Jun 21, 2011 08:02 GMT  ·  By

Super computers have been getting very strong lately, but it looks like a certain CPU maker wants to take things not one, but several steps higher, all the way to an ExaFLOP by the end of the decade.

While a certain Santa Clara, California-based CPU maker is making new ULV chips, its other divisions are making progress and plans of their own.

Turns out that it is the supercomputing industry that Intel really has high hopes for, intending to enable Exascale systems by 2020 or so.

Currently, supercomputers are more or less limited to several petaflops of performance, like the Fujitsu K (8 petaflops).

Intel wants to reach an ExaFLOP as soon as possible, so it will invest much time and resources into the MIC architecture.
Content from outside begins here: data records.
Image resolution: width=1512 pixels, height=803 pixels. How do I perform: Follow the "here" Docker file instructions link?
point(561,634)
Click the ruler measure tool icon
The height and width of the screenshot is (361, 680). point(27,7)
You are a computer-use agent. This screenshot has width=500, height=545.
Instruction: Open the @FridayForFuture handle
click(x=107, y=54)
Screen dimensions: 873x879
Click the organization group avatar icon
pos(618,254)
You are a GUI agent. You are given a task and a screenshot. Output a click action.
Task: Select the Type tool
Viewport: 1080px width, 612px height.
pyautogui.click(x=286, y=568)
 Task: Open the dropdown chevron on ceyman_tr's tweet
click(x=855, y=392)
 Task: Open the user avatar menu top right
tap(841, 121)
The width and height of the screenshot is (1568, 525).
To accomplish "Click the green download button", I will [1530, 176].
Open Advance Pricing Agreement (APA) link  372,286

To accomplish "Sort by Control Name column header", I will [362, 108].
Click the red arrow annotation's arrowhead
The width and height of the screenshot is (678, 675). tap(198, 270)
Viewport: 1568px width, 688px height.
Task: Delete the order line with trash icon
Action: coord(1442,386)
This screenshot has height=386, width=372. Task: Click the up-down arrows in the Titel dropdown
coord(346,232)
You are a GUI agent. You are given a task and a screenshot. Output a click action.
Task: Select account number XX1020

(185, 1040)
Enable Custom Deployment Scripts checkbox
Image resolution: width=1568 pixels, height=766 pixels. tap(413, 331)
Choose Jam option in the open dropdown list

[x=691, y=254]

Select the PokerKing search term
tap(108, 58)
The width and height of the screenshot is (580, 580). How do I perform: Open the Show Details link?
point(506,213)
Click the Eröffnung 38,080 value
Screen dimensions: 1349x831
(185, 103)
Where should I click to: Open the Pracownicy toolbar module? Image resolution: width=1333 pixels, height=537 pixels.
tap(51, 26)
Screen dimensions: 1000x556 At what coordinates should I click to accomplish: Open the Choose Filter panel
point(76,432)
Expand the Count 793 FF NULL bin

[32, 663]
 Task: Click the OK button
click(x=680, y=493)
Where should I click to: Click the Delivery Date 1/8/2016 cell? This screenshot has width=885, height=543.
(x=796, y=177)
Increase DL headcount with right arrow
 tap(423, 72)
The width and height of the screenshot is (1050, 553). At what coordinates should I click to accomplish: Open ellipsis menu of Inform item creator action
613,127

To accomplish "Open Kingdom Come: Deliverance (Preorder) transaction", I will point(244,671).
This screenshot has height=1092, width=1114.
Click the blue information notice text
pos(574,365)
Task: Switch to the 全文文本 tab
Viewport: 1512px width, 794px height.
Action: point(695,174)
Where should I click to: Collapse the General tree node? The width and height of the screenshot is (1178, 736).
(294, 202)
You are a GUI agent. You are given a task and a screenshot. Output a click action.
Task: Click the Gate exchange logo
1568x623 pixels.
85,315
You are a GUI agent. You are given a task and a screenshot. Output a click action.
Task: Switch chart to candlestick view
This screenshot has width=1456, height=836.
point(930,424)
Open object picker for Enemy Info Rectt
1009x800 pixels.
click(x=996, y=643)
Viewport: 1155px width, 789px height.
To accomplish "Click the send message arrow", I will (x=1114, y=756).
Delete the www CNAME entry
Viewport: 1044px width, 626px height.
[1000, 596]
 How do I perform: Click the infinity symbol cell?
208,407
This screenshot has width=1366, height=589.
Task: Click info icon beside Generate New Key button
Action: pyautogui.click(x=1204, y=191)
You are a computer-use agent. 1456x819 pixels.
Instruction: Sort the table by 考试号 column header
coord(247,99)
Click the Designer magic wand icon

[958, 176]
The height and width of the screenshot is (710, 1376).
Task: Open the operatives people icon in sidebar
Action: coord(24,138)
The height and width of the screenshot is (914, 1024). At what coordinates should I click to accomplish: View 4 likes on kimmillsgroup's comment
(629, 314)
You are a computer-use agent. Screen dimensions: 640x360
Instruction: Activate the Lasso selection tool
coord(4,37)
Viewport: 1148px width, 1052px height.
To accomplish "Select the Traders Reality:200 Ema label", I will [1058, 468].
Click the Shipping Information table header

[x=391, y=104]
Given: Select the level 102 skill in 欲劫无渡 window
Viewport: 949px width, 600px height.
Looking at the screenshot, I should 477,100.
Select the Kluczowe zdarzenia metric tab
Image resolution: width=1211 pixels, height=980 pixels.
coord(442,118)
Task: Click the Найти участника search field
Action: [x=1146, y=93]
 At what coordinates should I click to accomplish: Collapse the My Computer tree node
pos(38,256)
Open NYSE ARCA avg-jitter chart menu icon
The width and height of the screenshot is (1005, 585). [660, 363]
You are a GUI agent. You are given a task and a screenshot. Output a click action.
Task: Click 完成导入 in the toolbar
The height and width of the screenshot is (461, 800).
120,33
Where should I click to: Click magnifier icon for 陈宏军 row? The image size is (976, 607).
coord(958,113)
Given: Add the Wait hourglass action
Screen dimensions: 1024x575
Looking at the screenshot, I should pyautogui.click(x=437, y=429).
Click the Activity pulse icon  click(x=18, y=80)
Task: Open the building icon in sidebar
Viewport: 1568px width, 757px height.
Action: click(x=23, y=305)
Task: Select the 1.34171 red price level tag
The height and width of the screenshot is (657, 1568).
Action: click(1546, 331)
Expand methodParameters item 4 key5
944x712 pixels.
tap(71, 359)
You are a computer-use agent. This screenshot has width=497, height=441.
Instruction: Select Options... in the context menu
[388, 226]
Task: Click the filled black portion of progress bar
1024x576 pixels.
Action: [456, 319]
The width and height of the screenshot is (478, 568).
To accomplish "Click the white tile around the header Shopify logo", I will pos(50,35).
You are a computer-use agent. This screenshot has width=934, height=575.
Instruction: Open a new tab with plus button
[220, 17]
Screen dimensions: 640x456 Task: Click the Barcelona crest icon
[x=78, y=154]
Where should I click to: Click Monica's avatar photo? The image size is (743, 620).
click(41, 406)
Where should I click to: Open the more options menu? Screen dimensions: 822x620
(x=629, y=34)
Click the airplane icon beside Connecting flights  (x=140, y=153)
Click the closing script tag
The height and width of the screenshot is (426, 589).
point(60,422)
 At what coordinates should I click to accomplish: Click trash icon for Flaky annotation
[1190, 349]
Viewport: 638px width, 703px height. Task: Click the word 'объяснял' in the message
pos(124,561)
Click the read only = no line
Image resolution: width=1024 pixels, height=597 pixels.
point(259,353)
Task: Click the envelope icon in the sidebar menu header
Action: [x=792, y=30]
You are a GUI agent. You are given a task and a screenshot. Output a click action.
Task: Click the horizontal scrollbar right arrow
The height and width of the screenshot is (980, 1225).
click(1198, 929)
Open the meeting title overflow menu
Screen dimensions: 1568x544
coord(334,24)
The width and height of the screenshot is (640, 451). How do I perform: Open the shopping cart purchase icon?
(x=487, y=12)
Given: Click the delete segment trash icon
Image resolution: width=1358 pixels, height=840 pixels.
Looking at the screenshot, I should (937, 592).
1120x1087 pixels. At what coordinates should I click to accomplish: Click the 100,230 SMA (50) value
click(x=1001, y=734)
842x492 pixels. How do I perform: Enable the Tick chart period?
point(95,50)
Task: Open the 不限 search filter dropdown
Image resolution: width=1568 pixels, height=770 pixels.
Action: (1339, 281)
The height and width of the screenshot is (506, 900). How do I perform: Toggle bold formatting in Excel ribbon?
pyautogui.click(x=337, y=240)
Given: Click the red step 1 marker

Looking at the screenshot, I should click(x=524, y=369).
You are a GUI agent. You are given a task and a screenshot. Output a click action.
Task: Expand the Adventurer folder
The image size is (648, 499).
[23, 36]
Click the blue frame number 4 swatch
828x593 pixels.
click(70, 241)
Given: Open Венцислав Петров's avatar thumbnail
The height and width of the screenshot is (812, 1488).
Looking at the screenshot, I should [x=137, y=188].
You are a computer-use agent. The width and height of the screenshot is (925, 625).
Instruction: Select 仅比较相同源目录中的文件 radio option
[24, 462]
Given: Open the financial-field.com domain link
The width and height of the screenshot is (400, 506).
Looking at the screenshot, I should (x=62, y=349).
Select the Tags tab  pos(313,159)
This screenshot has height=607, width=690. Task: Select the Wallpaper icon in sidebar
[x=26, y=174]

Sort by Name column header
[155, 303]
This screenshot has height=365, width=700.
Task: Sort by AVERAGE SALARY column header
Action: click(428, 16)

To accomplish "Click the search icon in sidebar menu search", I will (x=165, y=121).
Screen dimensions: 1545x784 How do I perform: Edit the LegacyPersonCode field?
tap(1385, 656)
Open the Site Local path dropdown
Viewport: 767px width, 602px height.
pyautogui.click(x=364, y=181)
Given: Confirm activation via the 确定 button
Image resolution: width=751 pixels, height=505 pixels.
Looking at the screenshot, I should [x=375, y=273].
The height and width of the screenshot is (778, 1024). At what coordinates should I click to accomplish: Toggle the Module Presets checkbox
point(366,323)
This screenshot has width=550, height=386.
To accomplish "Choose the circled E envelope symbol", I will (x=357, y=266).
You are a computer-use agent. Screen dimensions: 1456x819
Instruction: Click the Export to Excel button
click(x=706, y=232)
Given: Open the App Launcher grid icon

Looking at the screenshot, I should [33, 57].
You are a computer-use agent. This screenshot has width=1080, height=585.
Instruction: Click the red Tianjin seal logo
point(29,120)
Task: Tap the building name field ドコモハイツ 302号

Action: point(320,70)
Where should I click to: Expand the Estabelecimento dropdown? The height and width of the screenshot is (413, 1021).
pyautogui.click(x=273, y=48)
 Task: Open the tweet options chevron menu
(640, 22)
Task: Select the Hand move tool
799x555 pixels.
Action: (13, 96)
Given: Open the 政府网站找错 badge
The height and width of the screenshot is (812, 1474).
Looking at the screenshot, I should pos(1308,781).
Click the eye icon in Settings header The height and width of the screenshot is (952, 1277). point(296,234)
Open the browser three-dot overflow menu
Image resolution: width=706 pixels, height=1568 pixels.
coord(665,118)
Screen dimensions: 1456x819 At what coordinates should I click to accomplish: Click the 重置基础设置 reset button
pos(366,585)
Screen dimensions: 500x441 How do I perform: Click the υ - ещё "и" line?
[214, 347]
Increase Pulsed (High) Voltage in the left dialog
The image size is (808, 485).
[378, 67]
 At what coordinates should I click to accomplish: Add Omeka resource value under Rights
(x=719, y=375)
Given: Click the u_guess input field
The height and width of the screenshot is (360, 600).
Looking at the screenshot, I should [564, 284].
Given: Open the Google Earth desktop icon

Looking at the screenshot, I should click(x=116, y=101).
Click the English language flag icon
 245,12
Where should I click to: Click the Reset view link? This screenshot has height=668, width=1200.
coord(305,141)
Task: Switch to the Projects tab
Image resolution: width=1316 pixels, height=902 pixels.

"While Intel Xeon processors are the clear architecture of choice for the current TOP500 list of supercomputers, Intel is further expanding its focus on high-performance computing by enabling the industry for the next frontier with our Many Integrated Core architecture for petascale and future exascale workloads," said Kirk Skaugen, Intel Corporation vice president and general manager of the Data Center Group.

"Intel is uniquely equipped with unparalleled manufacturing technologies, new architecture innovations and a familiar software programming environment that will bring us closer to this exciting exascale goal."

The Knights Corner CPUs will be the first based on MIC and will have over 50 cores per chip. They will be built on the 22nm process technology and should power a DARPA-funded HPC, among other things.

"The programming model advantage of Intel MIC architecture enabled us to quickly scale our applications running on Intel Xeon processors to the Knights Ferry Software Development Platform," said Prof. Arndt Bode of the Leibniz Supercomputing Centre.

"This workload was originally developed and optimized for Intel Xeon processors but due to the familiarity of the programming model we could optimize the code for the Intel MIC architecture within hours and also achieved over 650 GFLOPS of performance."